Gilles Gustine/TF1/Ango Productions

LCI : Comment avez-vous réagi en voyant le téléfilm ? 

Jonathan Destin : C'est quelque chose de merveilleux, je n'aurais jamais pu imaginer cela. Je me dis que ça va aider beaucoup de personnes en difficulté. Il ne faut pas rester enfermé dans son coin, pour combattre le harcèlement, il faut en parler. 

On se sent honteux quand on est harcelé, alors qu'on ne devrait pas. Comment l'expliquez-vous ? 

Moi, j'étais honteux par rapport à mon papa, car il a toujours été fort. A l'école il ne se faisait jamais embêter, c'était plutôt lui la brute. Il ne se laissait pas faire. Pareil pour mon grand-père. Dans la famille, les hommes sont forts. 

Vous avez commencé à être harcelé dès l'âge de 10 ans, et vous avez vécu un enfer. Qu'est-ce qu'on vous disait ?

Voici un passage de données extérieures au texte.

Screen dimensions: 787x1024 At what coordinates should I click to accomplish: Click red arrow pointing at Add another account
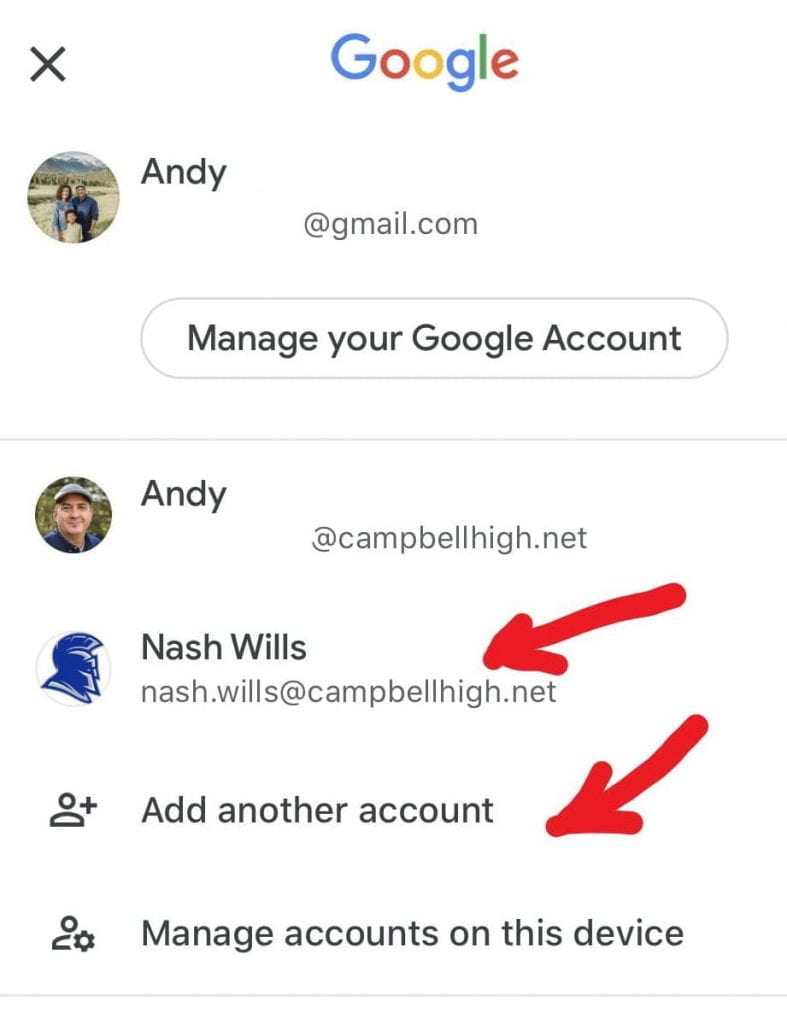pos(627,776)
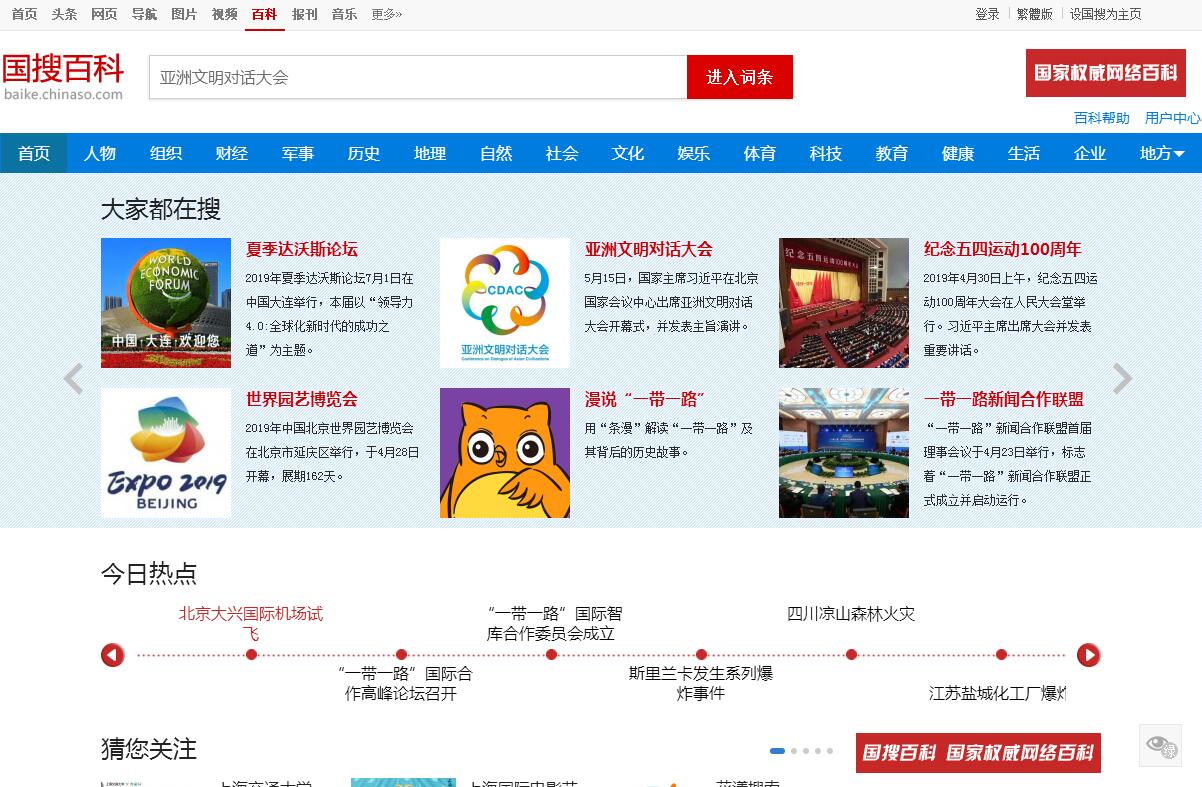Expand the 地方 dropdown in navigation
This screenshot has height=787, width=1202.
click(x=1161, y=153)
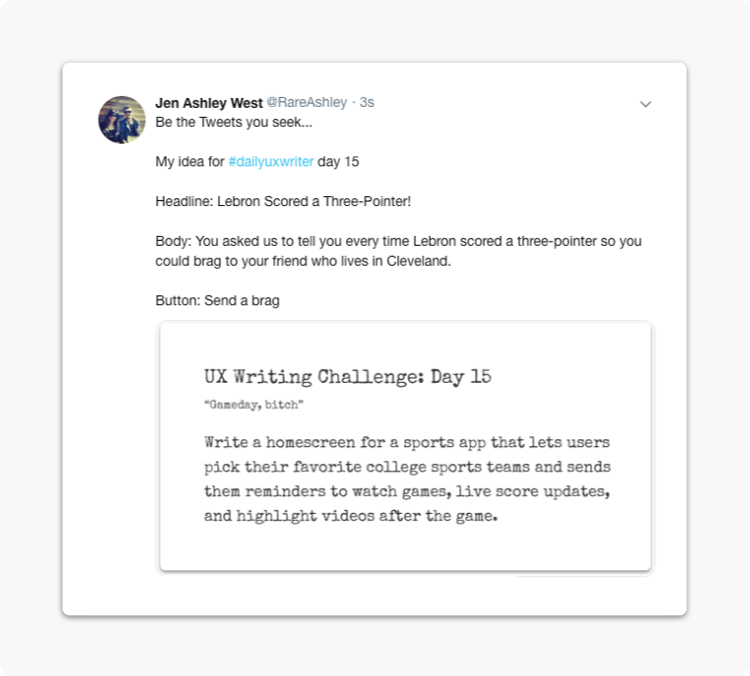This screenshot has height=676, width=750.
Task: Click the 'and highlight videos after the game' line
Action: [351, 516]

Ça a duré 6 ans. J'ai été harcelé puis racketté après. Au départ, c'était des petites moqueries, des brimades, puis les coups ont commencé. Dès que je me coupais les cheveux, c'était des coups dans la tête. On se moquait de mon nom de famille aussi : "Ton destin c'est d'être gros". Ça s'est accentué avec le temps.

Je suis en période de reconstruction, j'avance, chaque pas que je fais est un pas en plus.
Jonathan Destin

Vous n'aviez pas d'amis pour vous aider ?

Chaque début d'année scolaire, j'arrivais à me faire un ou deux amis, mais comme ils voyaient que je me faisais harceler, ils partaient. Ils ne voulaient pas faire partie du clan des harceleurs. 

Dans la fiction, votre père dit : "S'il se réveille, il n'aura pas de vie". A quoi ressemble votre vie aujourd'hui ? 

Aujourd'hui encore, je dois subir des soins pour mes brûlures, car j'ai vécu deux années entières à l'hôpital. Mais je suis en période de reconstruction, j'avance, chaque pas que je fais est un pas en plus. J'ai envie de me bouger et de faire bouger les choses au niveau du harcèlement, et pour moi aussi. Continuer à en parler, ça m'aide psychologiquement. Je suis souvent contacté par des gens qui ont vécu la même chose, des professeurs, des parents. Ils me demandent des conseils. 

Justement, quel conseil pouvez-vous leur donner ? 

Il faut en parler et ne pas rester dans son coin. C'est la parole qui peut nous libérer du harcèlement. A l'époque, quand j'étais harcelé je ne savais pas ce qu'il fallait faire, j'étais perdu.

"Le jour où j'ai brûlé mon cœur" - Un tournage fort en émotions pour Camille Chamoux et Michaël YounSource : Le jour où j'ai brûlé mon coeur

Je me disais que la douleur du feu ne pouvait pas être pire que celle que je ressentais.
Jonathan Destin

Etes-vous retourné à l'école ? 

Non, je ne suis jamais retourné à l'école après ce qui est arrivé. Là je fais une remise à niveau scolaire. J'aimerai ensuite faire une formation, peut-être en informatique. J'ai quelques idées.

Les personnes qui vous ont harcelées sont-elles venues s'excuser à un moment ? 

Mes harceleurs ne sont pas venus s'excuser. J'aurai bien aimé… Mais peut être qu'avec le film, ils le feront. En revanche, j'ai rencontré un harceleur de Lyon, qui avait été lui aussi harcelé. Il a fait une grande lettre pour s'excuser au nom des harceleurs de France. 

Pourquoi avoir choisi de vous immoler par le feu, c'est très violent…

Oui c'est très dur. Au départ, j'avais pensé à prendre des médicaments. Mais le jour où mes harceleurs m'ont mis une arme sur la tempe, je me suis dit qu'il fallait que j'en finisse rapidement avant qu'ils me suppriment. Je ne voyais pas d'autre issue. Je me disais que la douleur du feu ne pouvait pas être pire que celle que je ressentais.

Aujourd'hui, regrettez-vous votre geste ? 

Énormément. Mais je me dis que je dois dépasser tout cela et continuer à vivre. On peut toujours se reconstruire. 

Il paraît que vous êtes fan de Michael Youn, qui joue le proviseur du lycée dans la fiction…

Oui, très fan ! Je l'ai rencontré le jour du tournage à Strasbourg. C'était vraiment un rêve. J'ai adoré discuter avec lui, c'est quelqu'un de génial, de très humain aussi. 

Quel est votre rêve aujourd'hui ? 

Aujourd'hui, je rêve de prendre mon indépendance. Et d'avoir une vie normale : fonder une famille, avoir ma voiture, et me lever tous les jours pour aller au travail.